[Material shown — start]

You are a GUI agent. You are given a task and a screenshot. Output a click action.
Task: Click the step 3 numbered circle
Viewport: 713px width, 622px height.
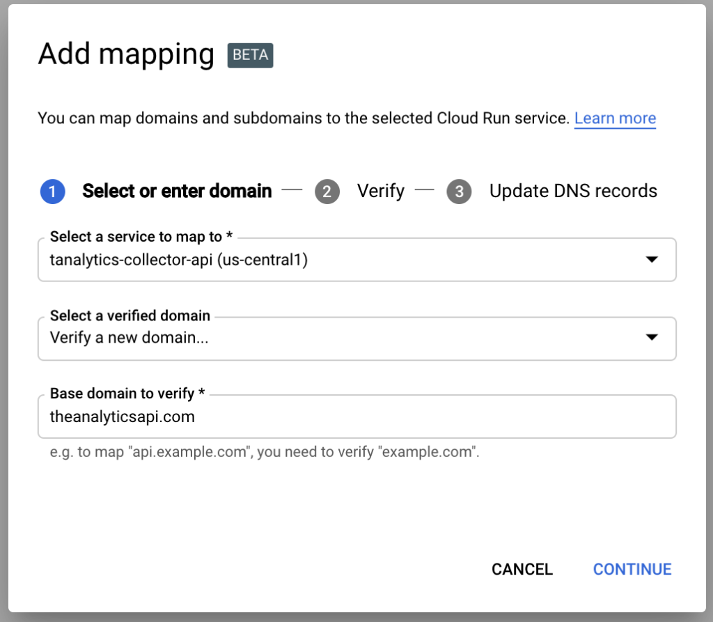point(459,192)
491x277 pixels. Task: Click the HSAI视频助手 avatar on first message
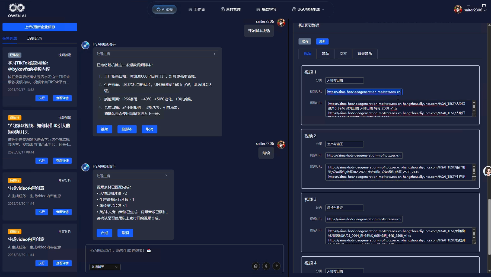coord(85,45)
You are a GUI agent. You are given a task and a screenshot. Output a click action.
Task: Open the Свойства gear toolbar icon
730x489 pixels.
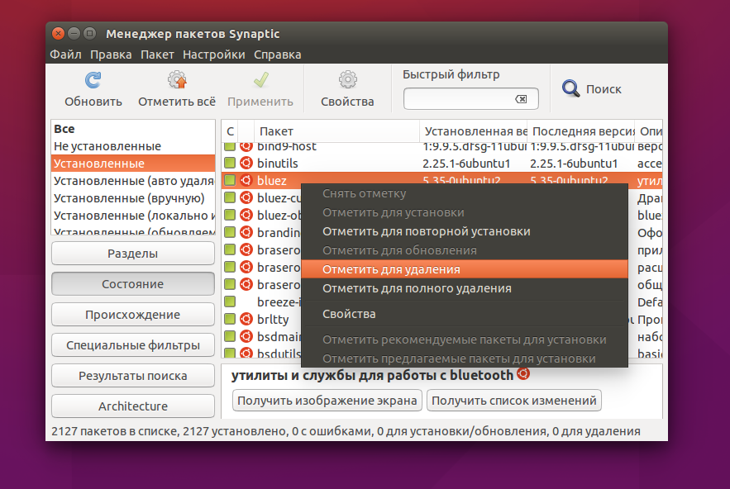coord(347,80)
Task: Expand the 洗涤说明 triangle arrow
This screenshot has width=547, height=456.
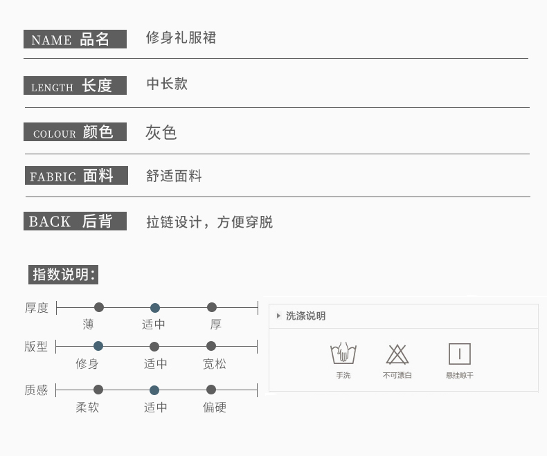Action: click(278, 316)
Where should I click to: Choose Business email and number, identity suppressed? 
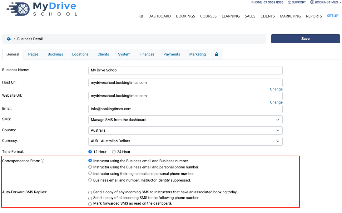pos(90,180)
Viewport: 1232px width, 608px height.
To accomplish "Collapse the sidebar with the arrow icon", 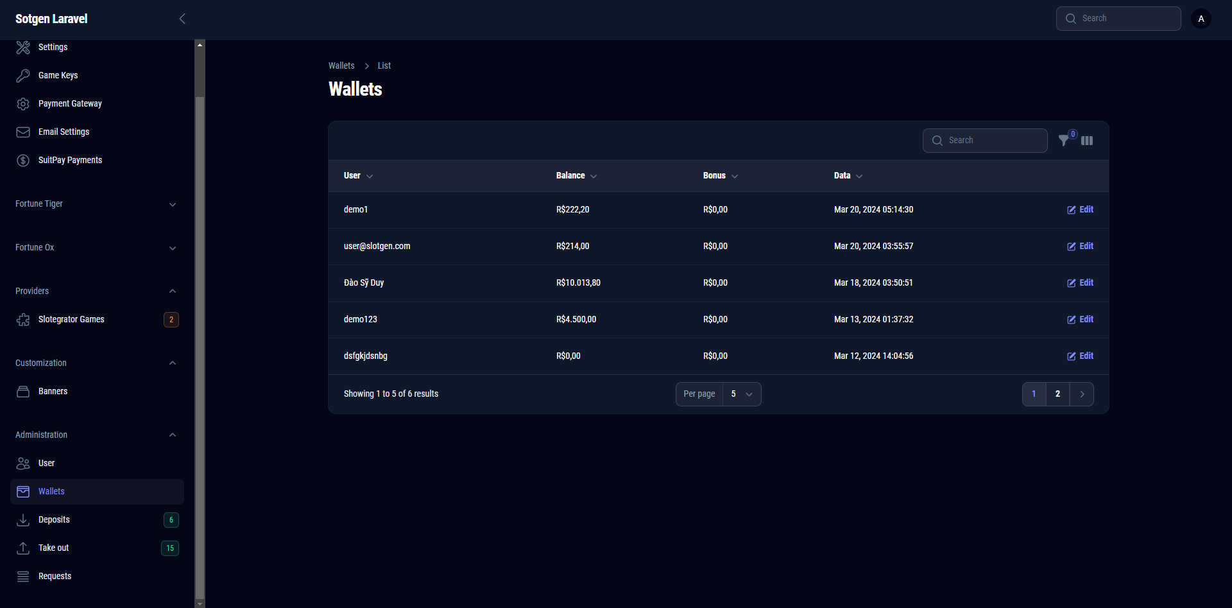I will click(182, 19).
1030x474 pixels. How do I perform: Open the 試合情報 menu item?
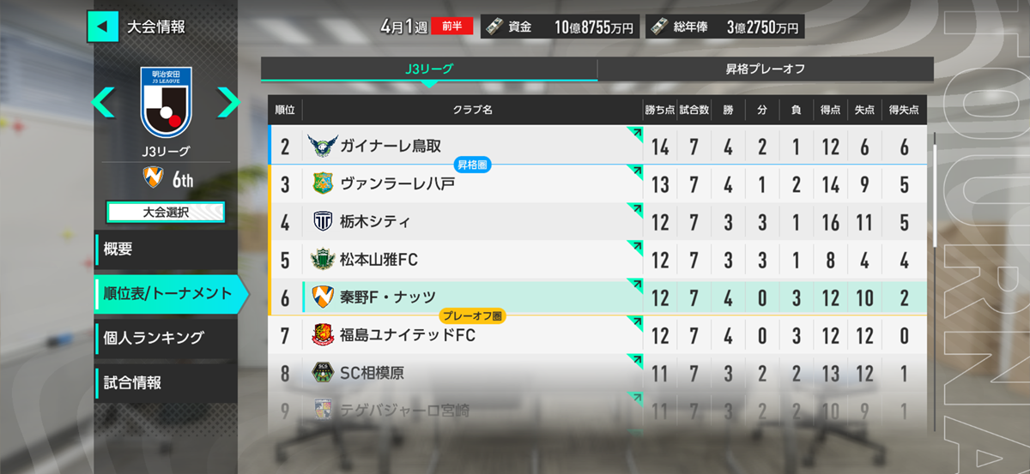165,382
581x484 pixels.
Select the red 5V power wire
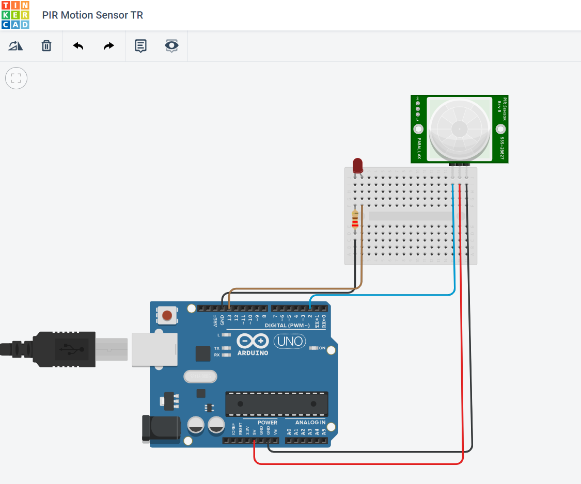(362, 463)
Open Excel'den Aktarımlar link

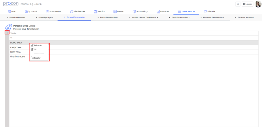[245, 17]
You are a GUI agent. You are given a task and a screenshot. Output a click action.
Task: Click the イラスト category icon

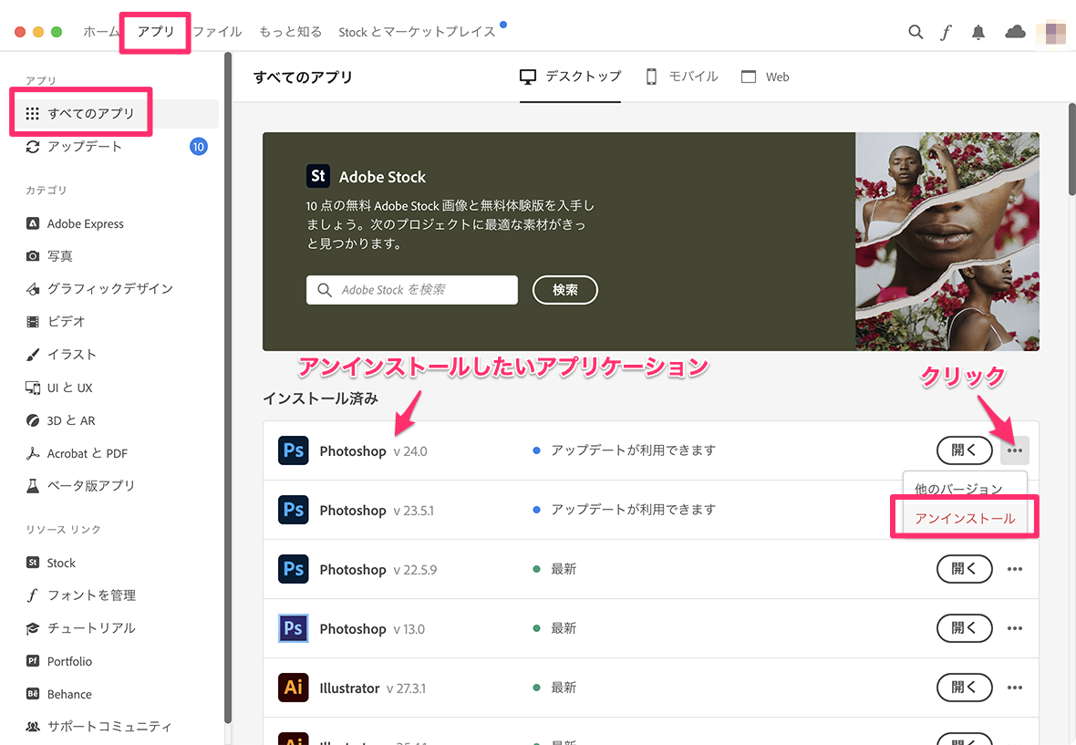coord(32,354)
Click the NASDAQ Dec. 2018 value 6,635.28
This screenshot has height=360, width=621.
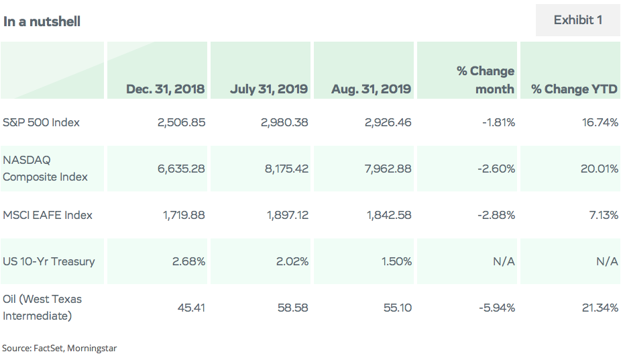point(181,169)
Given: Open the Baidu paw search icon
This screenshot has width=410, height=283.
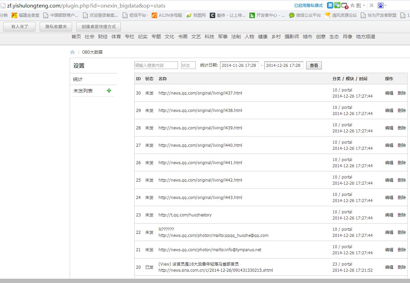Looking at the screenshot, I should coord(381,5).

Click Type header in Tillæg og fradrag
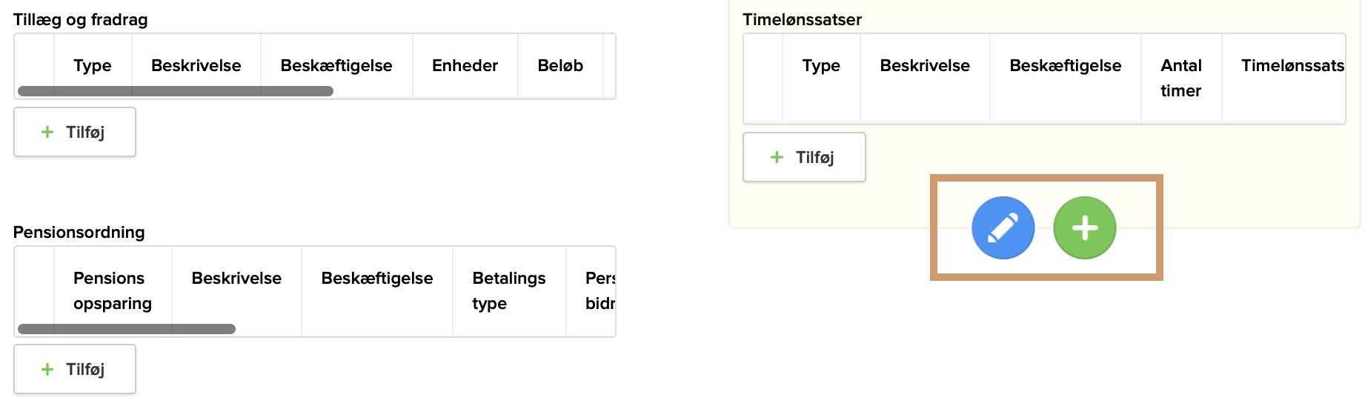[x=93, y=65]
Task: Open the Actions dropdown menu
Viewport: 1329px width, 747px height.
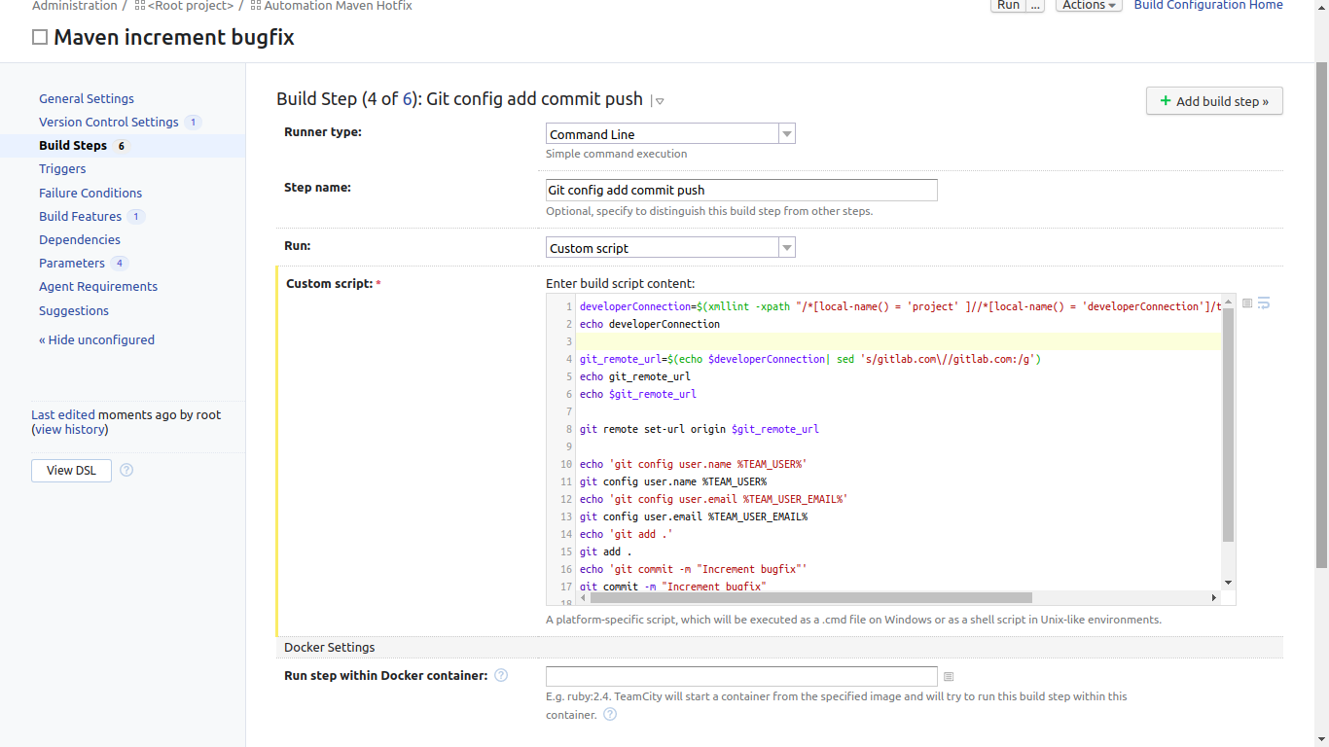Action: 1088,6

[Material shown — finish]

[Your assignment]: From the line containing "Given: Open the Baidu paw search icon" down to the end of the listing above, every line is to be returned exactly, though the pictures are not.

[Written reply]:
Given: Open the Baidu paw search icon
This screenshot has width=410, height=283.
Looking at the screenshot, I should coord(381,5).

Click Type header in Tillæg og fradrag
[x=93, y=65]
Task: Open the Actions dropdown menu
Viewport: 1329px width, 747px height.
Action: 1088,6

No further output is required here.